In CA, the writing must also include: (3) how work or expenses not covered by the contingency fee will be charged; AND (4) that the fee is not set by law and is negotiable.

30
Q

Contingency Fee Agreements–When Prohibited

A

The ABA and CA prohibit contingency agreements for: (i) domestic relations matters when payment is contingent upon securing a divorce or upon the amount of alimony/support/property settlement obtained – but contingency fees for recovery of post-judgment balances is allowed; and (ii) representing a criminal defendant.

31
Q

Contingency Fee Agreements–Failure to Comply with Contingency Fee Agreements

A

o Failure to comply with these rules renders the
agreement voidable at the option of the client, but the
lawyer will still be entitled to collect a reasonable fee.

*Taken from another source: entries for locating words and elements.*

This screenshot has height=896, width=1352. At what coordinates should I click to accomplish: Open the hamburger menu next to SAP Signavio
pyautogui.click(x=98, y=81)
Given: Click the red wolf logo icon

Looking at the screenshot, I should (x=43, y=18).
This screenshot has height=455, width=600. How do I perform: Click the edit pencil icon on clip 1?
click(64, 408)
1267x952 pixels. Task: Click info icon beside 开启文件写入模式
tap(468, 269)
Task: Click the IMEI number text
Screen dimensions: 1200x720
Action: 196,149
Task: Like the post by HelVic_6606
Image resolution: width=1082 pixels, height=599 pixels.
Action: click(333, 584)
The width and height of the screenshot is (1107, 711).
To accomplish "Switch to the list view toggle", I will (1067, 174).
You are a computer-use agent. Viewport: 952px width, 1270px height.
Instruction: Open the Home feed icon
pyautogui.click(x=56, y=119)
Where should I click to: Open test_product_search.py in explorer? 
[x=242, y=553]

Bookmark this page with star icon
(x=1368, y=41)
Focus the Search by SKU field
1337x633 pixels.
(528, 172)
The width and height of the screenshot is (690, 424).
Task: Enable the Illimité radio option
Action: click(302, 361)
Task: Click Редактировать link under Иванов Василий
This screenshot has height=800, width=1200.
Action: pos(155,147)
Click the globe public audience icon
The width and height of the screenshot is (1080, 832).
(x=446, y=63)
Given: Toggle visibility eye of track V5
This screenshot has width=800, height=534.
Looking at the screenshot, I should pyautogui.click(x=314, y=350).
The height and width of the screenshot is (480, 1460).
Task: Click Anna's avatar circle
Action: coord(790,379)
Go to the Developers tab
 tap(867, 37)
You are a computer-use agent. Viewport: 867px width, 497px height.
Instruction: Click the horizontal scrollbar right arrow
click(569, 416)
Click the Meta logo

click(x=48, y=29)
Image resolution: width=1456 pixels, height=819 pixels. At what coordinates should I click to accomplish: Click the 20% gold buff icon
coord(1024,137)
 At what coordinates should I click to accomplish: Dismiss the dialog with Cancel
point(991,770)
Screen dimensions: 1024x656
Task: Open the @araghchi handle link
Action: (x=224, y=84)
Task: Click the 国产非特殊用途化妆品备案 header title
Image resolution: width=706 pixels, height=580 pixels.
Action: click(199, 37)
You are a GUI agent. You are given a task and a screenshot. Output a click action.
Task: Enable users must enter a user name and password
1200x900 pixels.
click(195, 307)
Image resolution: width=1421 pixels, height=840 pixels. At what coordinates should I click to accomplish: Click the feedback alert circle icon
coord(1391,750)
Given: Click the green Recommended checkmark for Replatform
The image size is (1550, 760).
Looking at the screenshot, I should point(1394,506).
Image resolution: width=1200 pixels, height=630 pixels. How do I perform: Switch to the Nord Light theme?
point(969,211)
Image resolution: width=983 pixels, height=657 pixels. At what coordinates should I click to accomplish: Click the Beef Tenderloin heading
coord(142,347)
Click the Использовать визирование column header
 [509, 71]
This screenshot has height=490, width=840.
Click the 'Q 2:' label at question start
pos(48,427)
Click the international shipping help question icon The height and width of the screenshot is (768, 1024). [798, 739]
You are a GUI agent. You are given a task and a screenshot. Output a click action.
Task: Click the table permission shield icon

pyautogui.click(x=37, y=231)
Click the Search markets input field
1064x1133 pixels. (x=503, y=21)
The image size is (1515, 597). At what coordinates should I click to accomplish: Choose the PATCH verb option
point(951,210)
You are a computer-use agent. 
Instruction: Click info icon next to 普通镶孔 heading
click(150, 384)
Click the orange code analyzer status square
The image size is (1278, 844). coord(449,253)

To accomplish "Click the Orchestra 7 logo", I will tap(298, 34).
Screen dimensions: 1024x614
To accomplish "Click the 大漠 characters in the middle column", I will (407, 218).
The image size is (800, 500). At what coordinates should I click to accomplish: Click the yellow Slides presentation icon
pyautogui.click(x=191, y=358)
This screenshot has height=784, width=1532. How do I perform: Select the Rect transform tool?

o A lawyer is also entitled to a reasonable fee when: (a)
there is a division of contingent fees between successive lawyers (i.e. a contingency fee lawyer has withdrawn with good cause OR is discharged by a client prior to deriving a recovery, and there is a later recovery); OR (b) a disqualified lawyer may be entitled to recovery for services performed prior to their removal under the unjust enrichment doctrine. The lawyer has the burden of proof to establish the reasonable fee.

32
Q

Sharing Legal Fees with Non-Lawyers

A

A lawyer or law firm CANNOT share legal fees with a non-lawyer (including referral fees), except for (DECOR):

(a) Death benefits paid to the deceased lawyer’s estate or heirs;
(b) payments to a lawyer’s Estate/representative for the purchase of the lawyer’s practice;
(c) Compensation or retirement plan payments to non-lawyer employees – even if the plan is based on profit-sharing;
(d) court-awarded legal fees that are shared with a non-profit Organization that employed, retained, or recommended the lawyer; OR
(e) a lawyer Referral service operated in accordance with California’s minimum standards [CA only].

33
Q

Solicitation of Clients

A

• A lawyer or his agent CANNOT solicit a person by in- person, live telephone, or real-time electronic contact for professional employment when a significant motive is for pecuniary gain UNLESS the person:

(a) is a lawyer;
(b) has a family, close personal, or prior business/professional relationship with the lawyer/law firm; OR
(c) [ABA only] routinely uses the type of legal services offered for business purposes.

Real-time electronic contact DOES NOT include chat rooms, text messages, or other written communications that recipients may easily disregard (i.e. email).

Additionally, a lawyer CANNOT solicit a person when: (a) said person has told the lawyer to not solicit; OR (b) if it involves coercion, duress, harassment, or [intrusion - CA only].